Stocks turned lower on Wednesday after the Consumer Price Index (CPI) report showed U.S. inflation accelerated in June by more than forecasted. The consumer price index rose 9.1% from a year earlier, the largest gain since the end of 1981, reflecting higher gasoline, shelter, and food costs. Economists had projected an 8.8% year-over-year increase. Core CPI, which excludes food and energy, increased 5.9% year-over-year, also above the forecast of 5.8%, but down from the 6.0% reading from May. Bond yields increased on the news with the pricing pressures keeping the Federal Reserve on track to raise rates by 75 basis points at the upcoming meeting in two weeks. According to CME data, futures markets now are pricing in about a 40% chance of a 100-basis-point increase at the July 26-27 meeting, with the year-end funds rate now expected to be in the 3.5% range.

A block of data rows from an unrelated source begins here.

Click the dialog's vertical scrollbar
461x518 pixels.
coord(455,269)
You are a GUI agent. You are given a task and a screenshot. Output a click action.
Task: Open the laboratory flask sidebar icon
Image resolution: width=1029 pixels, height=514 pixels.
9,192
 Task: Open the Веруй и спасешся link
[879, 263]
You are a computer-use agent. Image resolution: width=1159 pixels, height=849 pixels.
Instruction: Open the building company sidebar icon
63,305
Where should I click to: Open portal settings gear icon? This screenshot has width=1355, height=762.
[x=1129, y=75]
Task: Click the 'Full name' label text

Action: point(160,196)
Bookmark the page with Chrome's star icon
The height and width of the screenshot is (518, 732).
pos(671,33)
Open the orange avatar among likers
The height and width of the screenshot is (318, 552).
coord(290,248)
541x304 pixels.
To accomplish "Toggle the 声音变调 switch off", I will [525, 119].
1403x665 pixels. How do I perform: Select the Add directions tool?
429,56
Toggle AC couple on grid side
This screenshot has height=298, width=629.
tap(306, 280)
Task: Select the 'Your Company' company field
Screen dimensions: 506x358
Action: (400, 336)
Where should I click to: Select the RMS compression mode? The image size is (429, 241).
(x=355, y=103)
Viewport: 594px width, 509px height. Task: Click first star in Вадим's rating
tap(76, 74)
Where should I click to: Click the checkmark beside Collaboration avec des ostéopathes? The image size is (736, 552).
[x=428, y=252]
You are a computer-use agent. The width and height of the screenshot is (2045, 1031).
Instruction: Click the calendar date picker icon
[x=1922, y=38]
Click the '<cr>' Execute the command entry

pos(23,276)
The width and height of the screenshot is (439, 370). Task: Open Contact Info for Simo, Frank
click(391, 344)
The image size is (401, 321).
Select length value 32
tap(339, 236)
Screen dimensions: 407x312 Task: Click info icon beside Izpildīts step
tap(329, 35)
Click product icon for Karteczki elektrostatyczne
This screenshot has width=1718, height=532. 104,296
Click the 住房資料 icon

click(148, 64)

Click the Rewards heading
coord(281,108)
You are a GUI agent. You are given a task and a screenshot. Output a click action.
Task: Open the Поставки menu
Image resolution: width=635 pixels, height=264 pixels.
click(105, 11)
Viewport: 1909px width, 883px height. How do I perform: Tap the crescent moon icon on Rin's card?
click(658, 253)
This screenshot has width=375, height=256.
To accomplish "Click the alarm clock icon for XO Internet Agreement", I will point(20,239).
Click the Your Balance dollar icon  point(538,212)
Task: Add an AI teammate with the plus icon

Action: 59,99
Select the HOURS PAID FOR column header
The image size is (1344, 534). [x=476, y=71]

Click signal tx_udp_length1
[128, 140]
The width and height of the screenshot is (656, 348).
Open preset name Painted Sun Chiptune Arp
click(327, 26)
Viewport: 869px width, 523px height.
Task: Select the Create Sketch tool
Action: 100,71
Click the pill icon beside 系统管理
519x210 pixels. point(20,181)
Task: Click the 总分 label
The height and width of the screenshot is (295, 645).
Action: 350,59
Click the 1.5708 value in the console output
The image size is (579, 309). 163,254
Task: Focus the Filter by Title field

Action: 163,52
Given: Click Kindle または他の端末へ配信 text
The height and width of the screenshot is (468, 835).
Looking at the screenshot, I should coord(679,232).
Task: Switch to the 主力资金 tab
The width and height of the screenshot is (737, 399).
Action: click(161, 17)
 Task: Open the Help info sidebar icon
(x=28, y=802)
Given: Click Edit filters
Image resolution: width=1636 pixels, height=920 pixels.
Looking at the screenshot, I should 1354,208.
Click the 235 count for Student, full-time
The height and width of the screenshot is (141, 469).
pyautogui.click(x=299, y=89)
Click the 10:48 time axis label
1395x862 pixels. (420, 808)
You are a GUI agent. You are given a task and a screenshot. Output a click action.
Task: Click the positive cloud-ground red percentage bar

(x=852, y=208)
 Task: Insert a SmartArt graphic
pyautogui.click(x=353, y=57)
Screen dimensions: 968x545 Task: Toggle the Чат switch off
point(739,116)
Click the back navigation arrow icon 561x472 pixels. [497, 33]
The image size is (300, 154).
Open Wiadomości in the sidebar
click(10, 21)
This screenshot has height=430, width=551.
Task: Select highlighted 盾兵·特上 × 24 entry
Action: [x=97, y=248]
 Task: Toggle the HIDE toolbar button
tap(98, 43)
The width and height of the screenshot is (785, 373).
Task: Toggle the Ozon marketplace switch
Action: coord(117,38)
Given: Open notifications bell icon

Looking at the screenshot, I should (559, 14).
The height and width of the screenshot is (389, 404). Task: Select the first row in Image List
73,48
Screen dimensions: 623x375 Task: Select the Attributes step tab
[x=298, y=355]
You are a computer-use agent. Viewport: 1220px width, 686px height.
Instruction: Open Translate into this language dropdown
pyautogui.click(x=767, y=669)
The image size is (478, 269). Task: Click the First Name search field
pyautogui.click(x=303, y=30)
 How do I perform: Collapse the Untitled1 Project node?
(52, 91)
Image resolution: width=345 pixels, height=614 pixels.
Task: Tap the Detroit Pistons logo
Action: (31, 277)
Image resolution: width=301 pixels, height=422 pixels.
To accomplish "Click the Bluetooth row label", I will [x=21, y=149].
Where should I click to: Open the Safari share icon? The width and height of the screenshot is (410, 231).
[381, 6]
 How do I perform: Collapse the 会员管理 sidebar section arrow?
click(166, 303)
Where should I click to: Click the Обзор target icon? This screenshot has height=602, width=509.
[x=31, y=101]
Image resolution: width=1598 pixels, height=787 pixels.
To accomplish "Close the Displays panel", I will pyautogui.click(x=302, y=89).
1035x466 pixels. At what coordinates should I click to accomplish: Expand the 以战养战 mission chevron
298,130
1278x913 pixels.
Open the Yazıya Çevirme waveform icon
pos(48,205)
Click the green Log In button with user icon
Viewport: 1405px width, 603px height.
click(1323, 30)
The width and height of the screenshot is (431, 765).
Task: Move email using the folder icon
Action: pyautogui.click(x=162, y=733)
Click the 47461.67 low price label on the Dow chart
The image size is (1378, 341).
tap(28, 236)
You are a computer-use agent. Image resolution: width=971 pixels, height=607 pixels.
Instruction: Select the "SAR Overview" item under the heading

For the rest of the week, investors will get a glimpse at other measures of inflation with the Producer Price Index (PPI) data due out Thursday. Consensus is for PPI ex-food and energy to reflect softer but still elevated core goods inflation, while headline PPI is expected to increase by 0.8% for June. In addition, Retail sales data will be released Friday, where investors will look for signs of continued strength of the U.S. consumer.
Earnings season kicks off this week with several key financial institutions reporting second-quarter results. For the second quarter, the estimated earnings growth rate for the S&P 500 is 4.3%. Investors will keep a close eye on how corporations are doing from a profit and margin perspective amidst higher inflation and softer sentiment.